◆ **What to produce**:
Copy out the material word for word, from the line containing "レシピを投稿する (326, 2435)" through the line containing "カテゴリの一覧を見る (174, 1361)".

◆ **Items**:

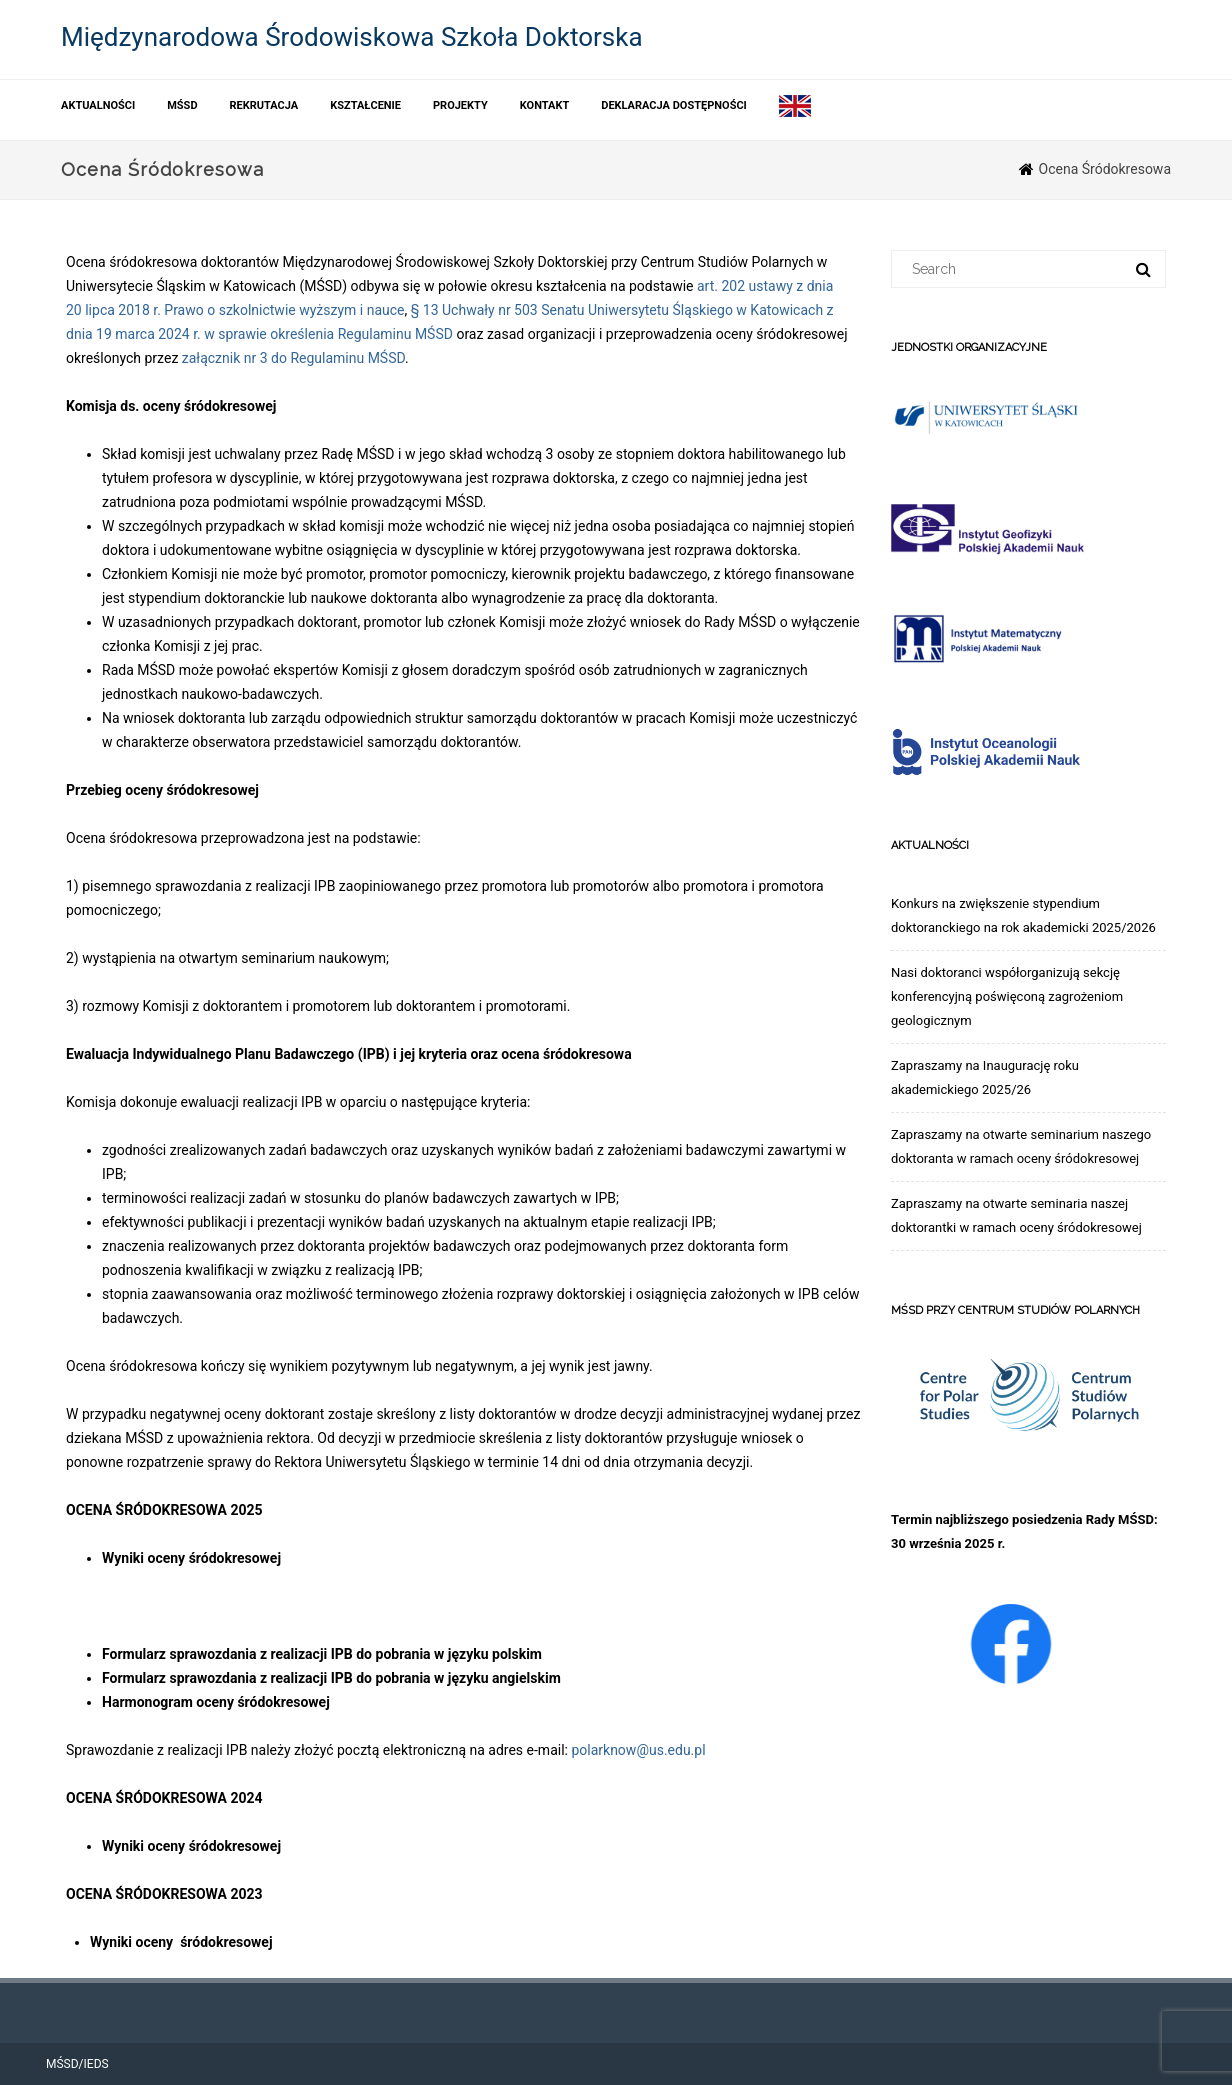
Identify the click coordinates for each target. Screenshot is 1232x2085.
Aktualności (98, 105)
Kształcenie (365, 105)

* * *

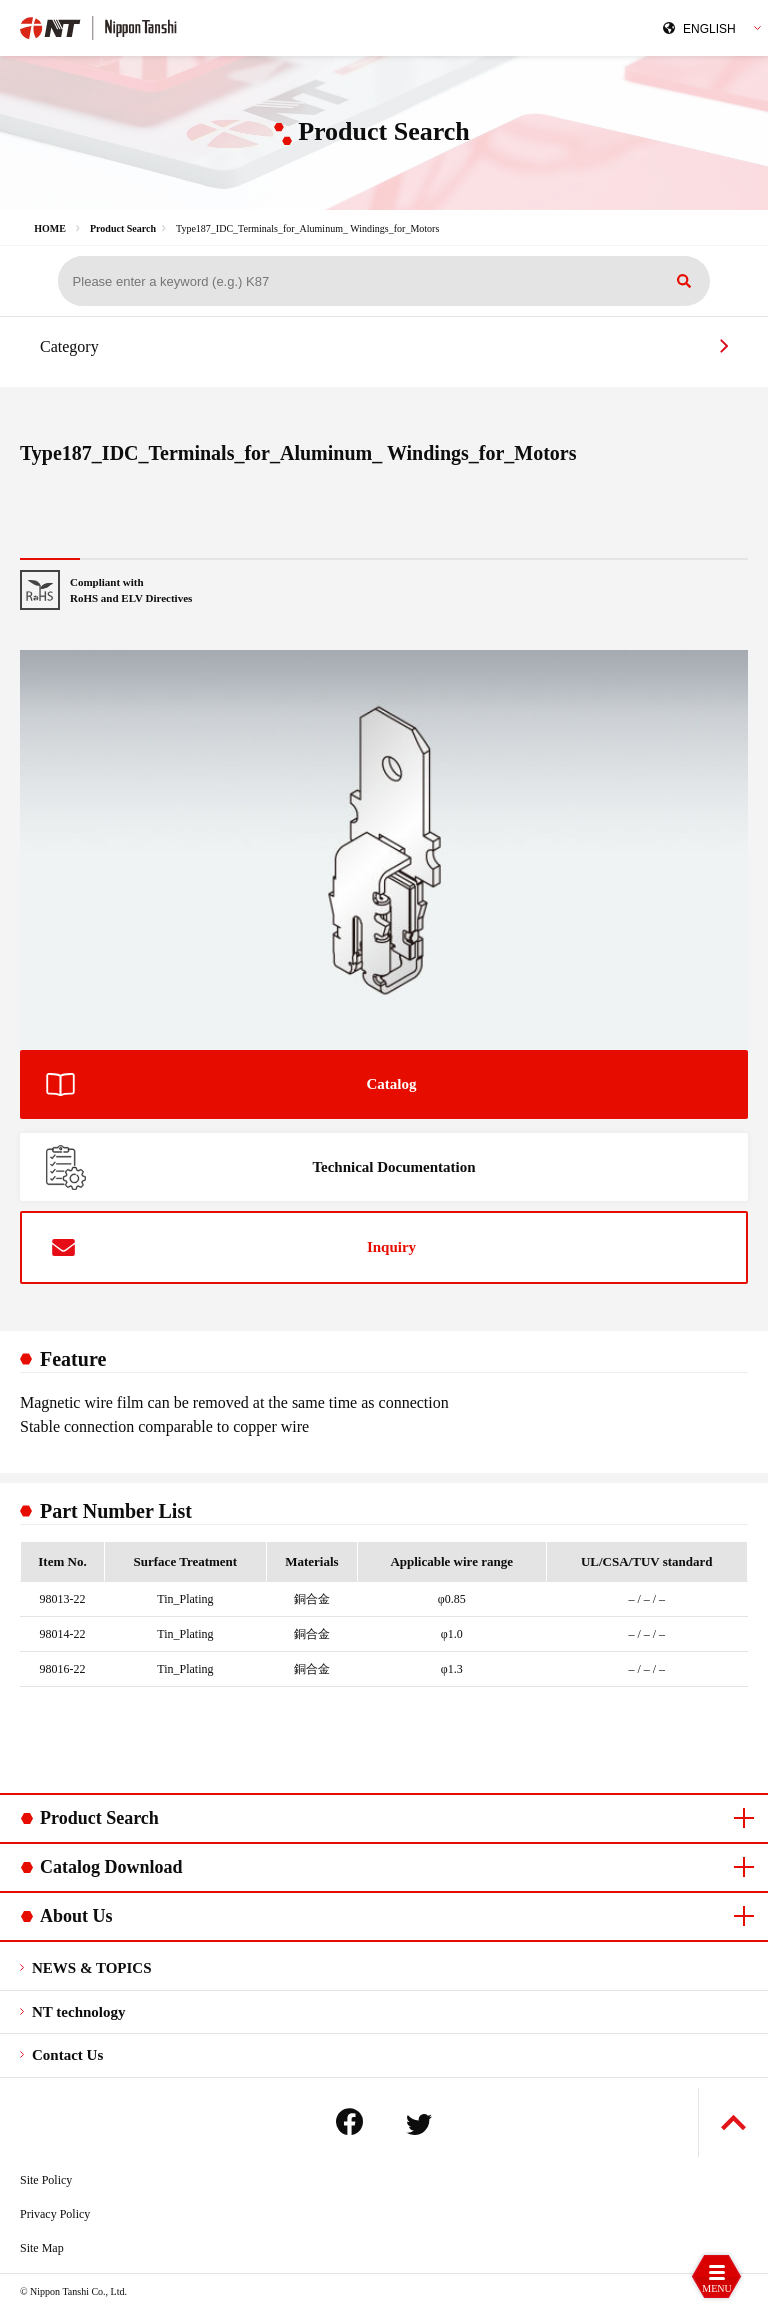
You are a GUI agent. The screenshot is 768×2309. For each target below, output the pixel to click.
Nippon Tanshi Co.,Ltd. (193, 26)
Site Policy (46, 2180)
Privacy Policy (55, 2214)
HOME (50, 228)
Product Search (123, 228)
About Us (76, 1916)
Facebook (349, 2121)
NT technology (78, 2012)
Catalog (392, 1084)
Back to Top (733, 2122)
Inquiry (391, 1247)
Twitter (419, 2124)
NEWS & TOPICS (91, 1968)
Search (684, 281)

--

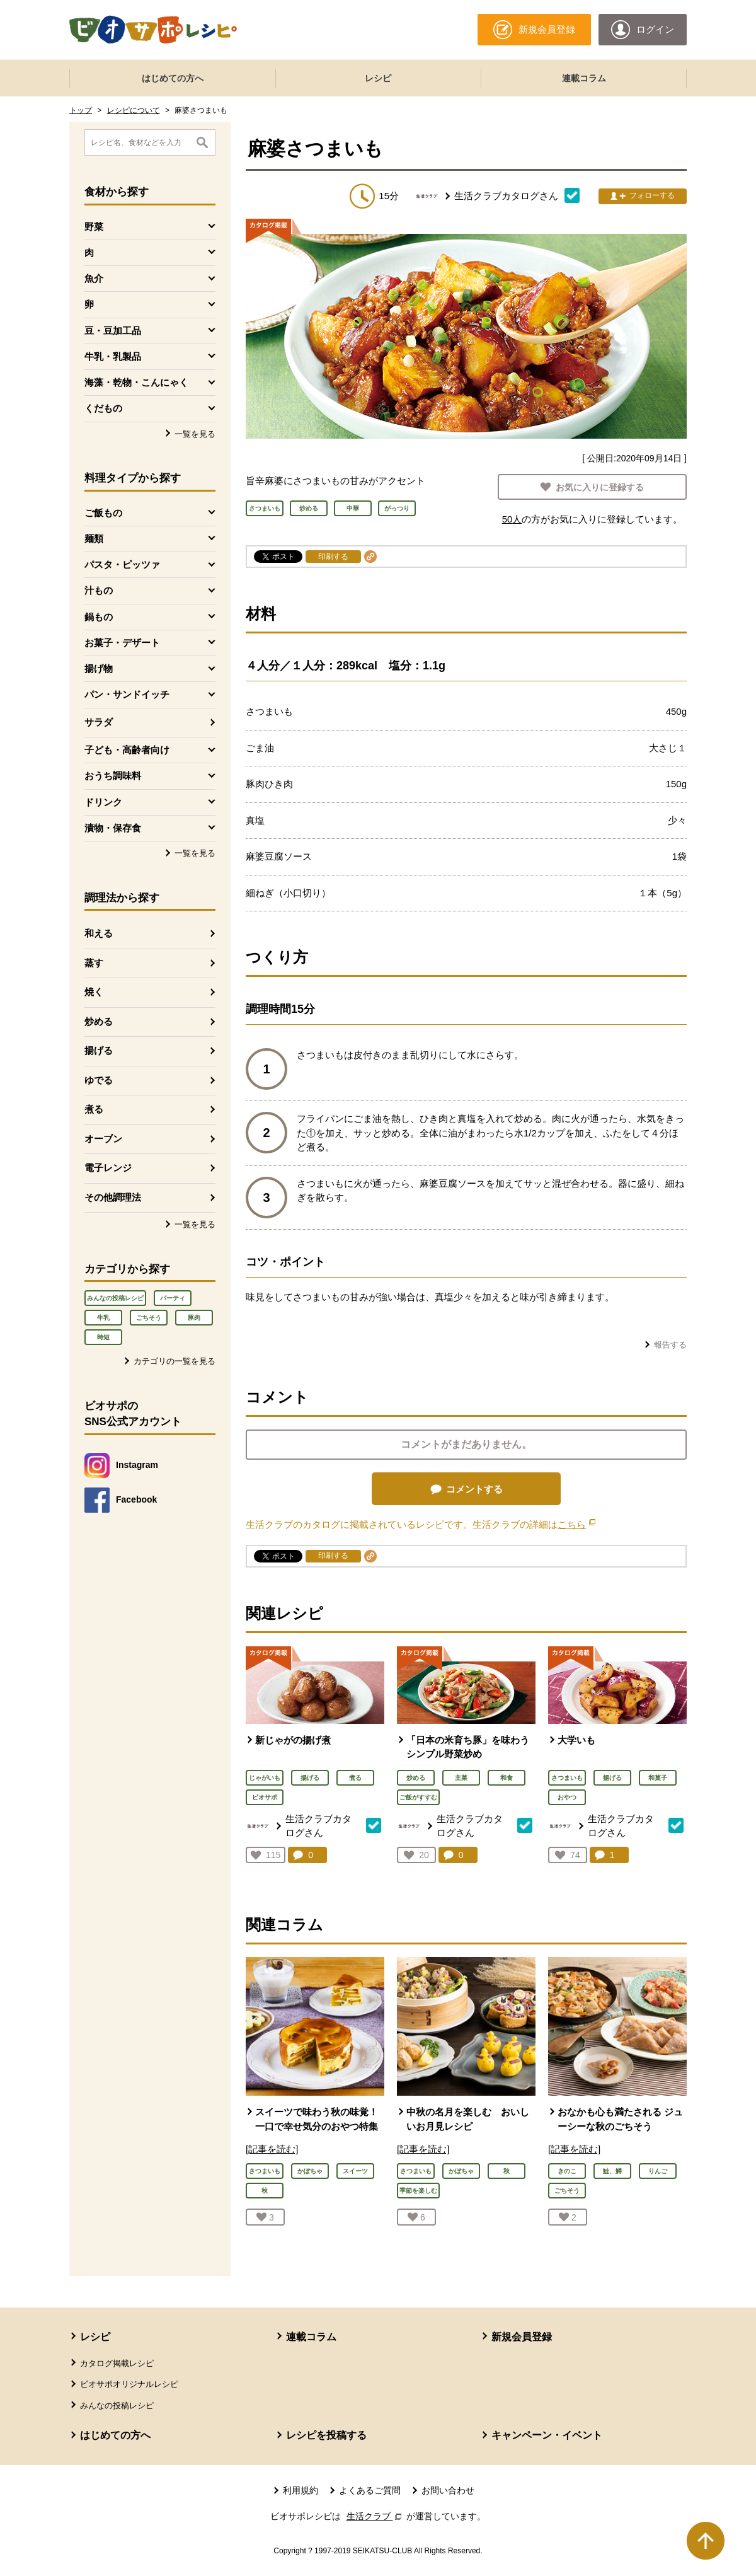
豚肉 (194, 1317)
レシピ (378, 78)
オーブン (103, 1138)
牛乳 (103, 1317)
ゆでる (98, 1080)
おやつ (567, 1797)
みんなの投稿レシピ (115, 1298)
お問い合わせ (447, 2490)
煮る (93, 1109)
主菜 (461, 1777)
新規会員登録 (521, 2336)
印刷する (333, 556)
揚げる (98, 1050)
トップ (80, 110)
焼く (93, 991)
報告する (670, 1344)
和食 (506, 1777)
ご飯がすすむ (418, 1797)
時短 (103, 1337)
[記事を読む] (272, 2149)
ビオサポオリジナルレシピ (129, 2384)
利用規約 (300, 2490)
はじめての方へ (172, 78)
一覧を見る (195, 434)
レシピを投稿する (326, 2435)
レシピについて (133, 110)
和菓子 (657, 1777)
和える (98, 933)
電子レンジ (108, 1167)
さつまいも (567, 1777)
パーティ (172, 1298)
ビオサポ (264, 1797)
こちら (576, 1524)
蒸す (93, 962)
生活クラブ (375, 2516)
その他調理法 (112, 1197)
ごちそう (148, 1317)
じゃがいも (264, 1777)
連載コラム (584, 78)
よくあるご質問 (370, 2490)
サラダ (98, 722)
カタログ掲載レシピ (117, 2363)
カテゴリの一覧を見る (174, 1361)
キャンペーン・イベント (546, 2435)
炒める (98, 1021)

◆ **Solution to this problem**:
レシピを投稿する (326, 2435)
レシピについて (133, 110)
和菓子 (657, 1777)
和える (98, 933)
電子レンジ (108, 1167)
さつまいも (567, 1777)
パーティ (172, 1298)
ビオサポ (264, 1797)
こちら (576, 1524)
蒸す (93, 962)
生活クラブ (375, 2516)
その他調理法 (112, 1197)
ごちそう (148, 1317)
じゃがいも (264, 1777)
連載コラム (584, 78)
よくあるご質問 (370, 2490)
サラダ (98, 722)
カタログ掲載レシピ (117, 2363)
カテゴリの一覧を見る (174, 1361)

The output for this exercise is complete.